The rise of smartphone apps, digital platforms and data-led services has the potential to revolutionise passenger transport and shared mobility in responding to these challenges. BSI has been working with the UK government, transport operators and data companies to look at the opportunities for data standards to support future mobility services; including the application of European standards like the Network Timetable Exchange (NeTEx) to overcome interoperability barriers to sharing journey and fare information.

Electric vehicle standards

The successful scale-up of electric vehicles will depend on a number of factors - including the development of a supply chain for zero-carbon vehicles; tackling safety issues; and problems such as 'range anxiety' by ensuring an effective and interoperable charging infrastructure.
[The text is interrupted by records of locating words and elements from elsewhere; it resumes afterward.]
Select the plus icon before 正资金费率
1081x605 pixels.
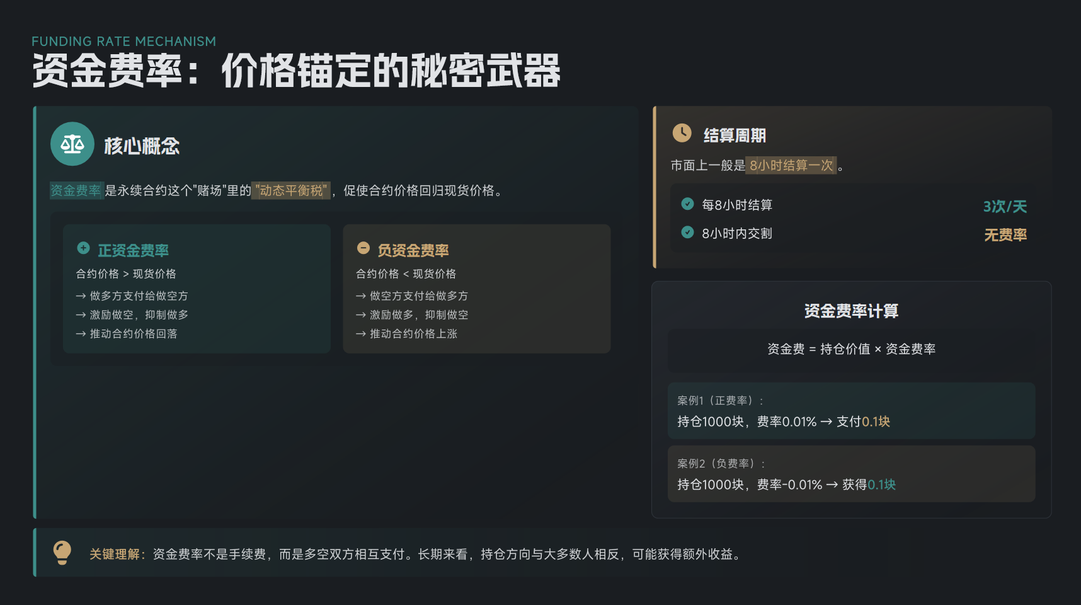[x=83, y=248]
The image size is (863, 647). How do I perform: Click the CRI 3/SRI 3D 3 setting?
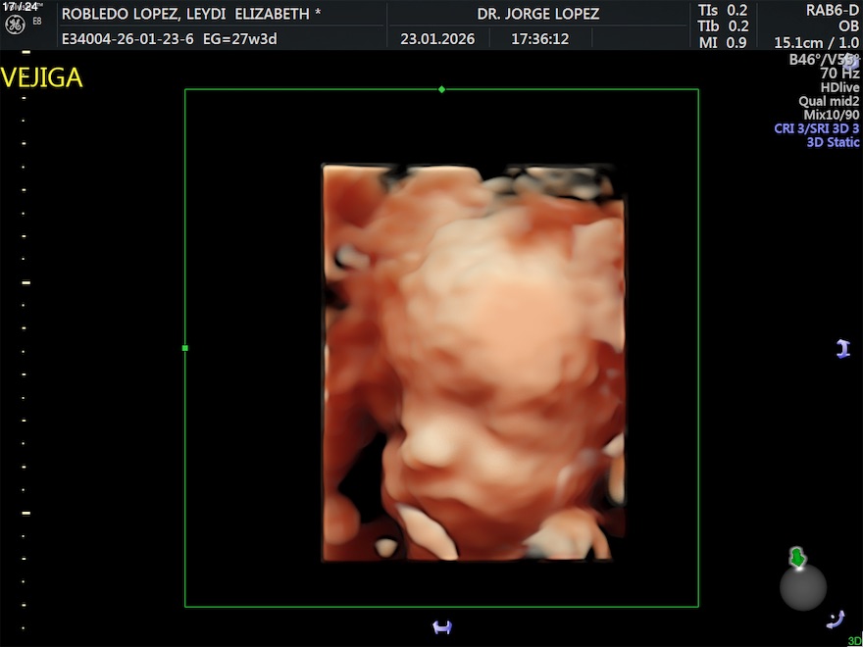[816, 128]
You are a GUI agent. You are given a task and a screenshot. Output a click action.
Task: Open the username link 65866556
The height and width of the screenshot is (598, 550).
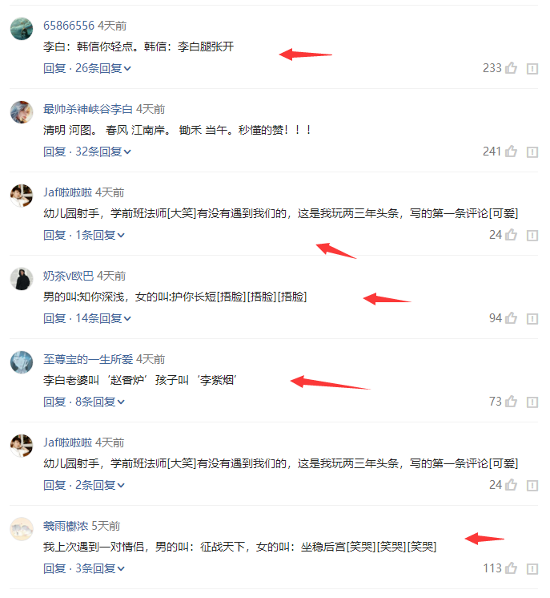(69, 26)
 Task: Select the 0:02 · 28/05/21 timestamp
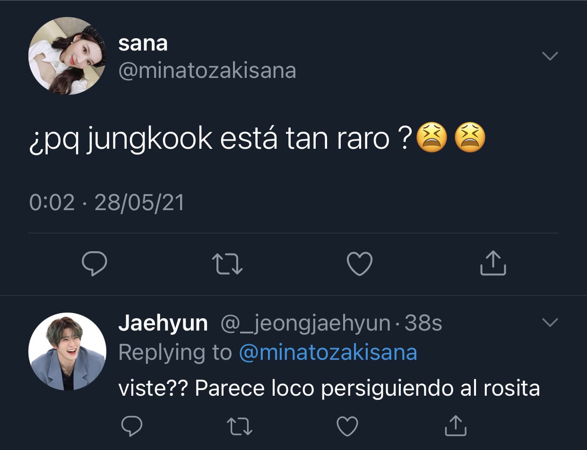coord(107,203)
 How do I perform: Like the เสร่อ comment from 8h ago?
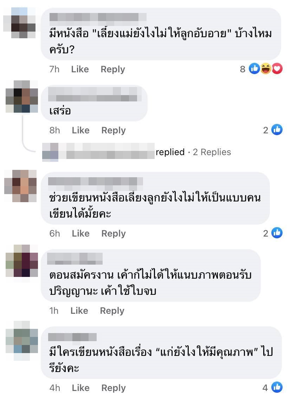(80, 130)
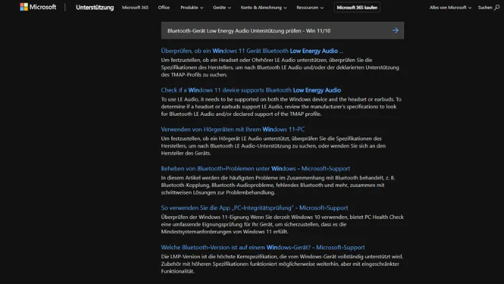Image resolution: width=504 pixels, height=284 pixels.
Task: Select Office in the top navigation
Action: coord(163,7)
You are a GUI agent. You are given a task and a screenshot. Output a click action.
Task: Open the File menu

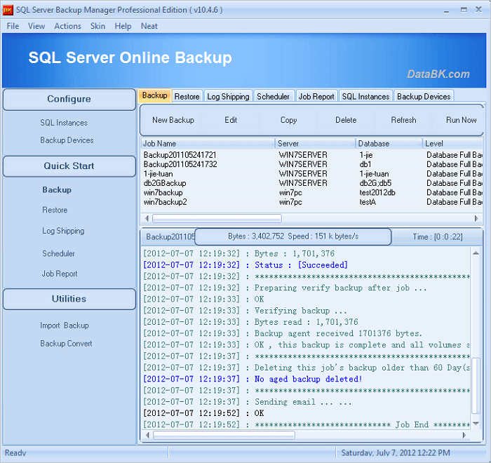click(13, 26)
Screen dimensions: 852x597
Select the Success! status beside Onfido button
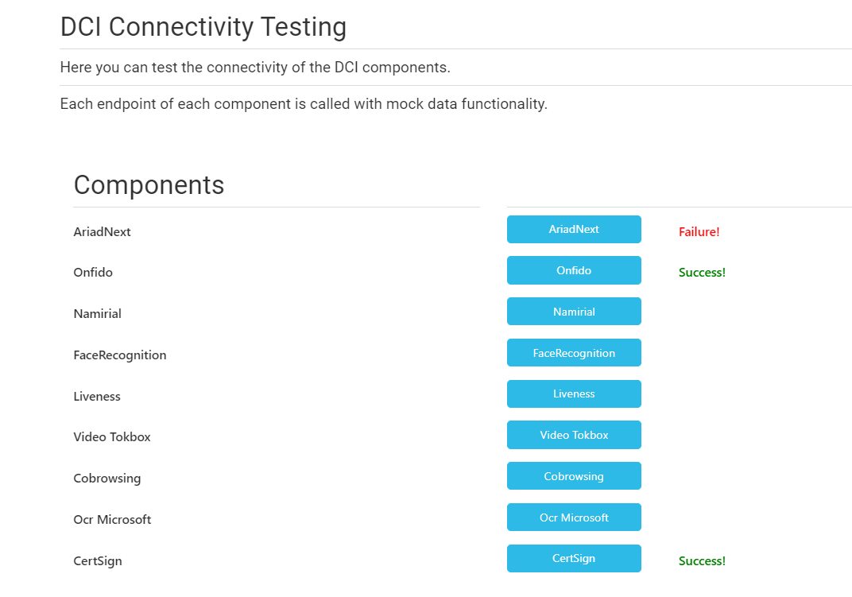[702, 273]
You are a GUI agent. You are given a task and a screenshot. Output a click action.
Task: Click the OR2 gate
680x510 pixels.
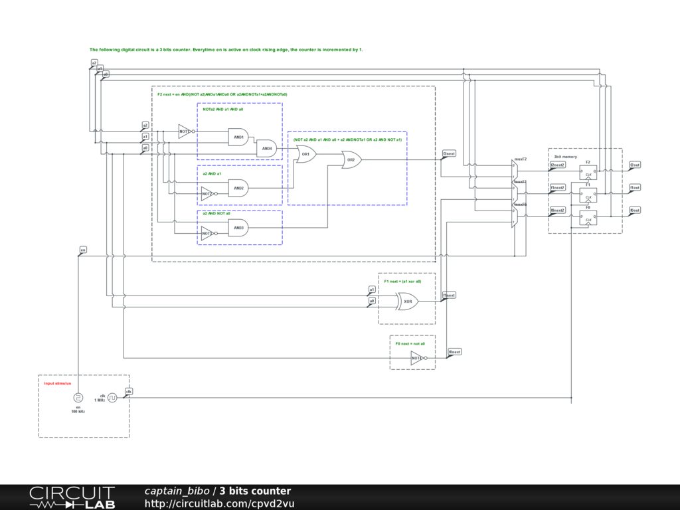click(x=351, y=160)
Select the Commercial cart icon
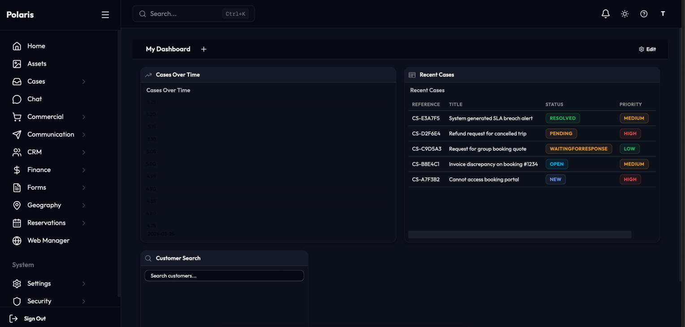The height and width of the screenshot is (327, 685). click(17, 116)
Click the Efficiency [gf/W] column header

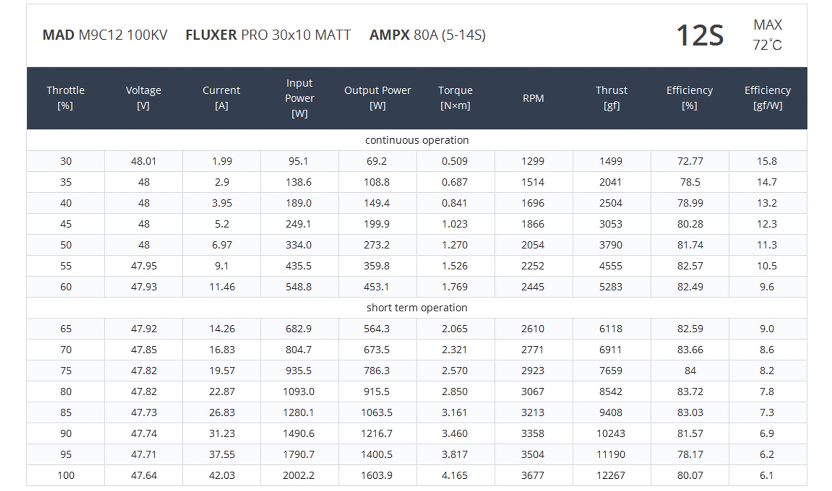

BSI is currently working with the UK government's Office of Low Emission Vehicles (OLEV) to develop standards for energy smart appliances and smart electric vehicle charging points, including PAS 1878 and PAS 1879. It is also working with Innovate UK in support of the UK's Faraday Battery Challenge to develop three PAS projects: PAS 7060, 7061 and 7062. These PAS, which are due to be published soon, will help develop the UK's battery manufacturing capability and extend electric vehicle battery manufacturing supply chains.

BSI's work on both the Faraday and Energy Smart Appliances programmes will also explore wider market needs, pinning down future areas in which standards can support the further development of electric vehicle smart charging and battery markets. This will include the interaction and dependencies between realising EVs at scale and the ability of the UK’s energy system to cope with demand from charging. BSI's formal technical committee for electric vehicle standards, PEL/69, is currently involved in directing European and international standardisation of importance to electric vehicle development.

The key trends of connectivity, automation, smart/shared and electrification to deliver improved safety, network efficiency and decarbonisation are being seen not only in relation to road transport but also clearly aviation, rail and marine with the opportunities from sustainable flight and autonomous shipping becoming clearer and more important.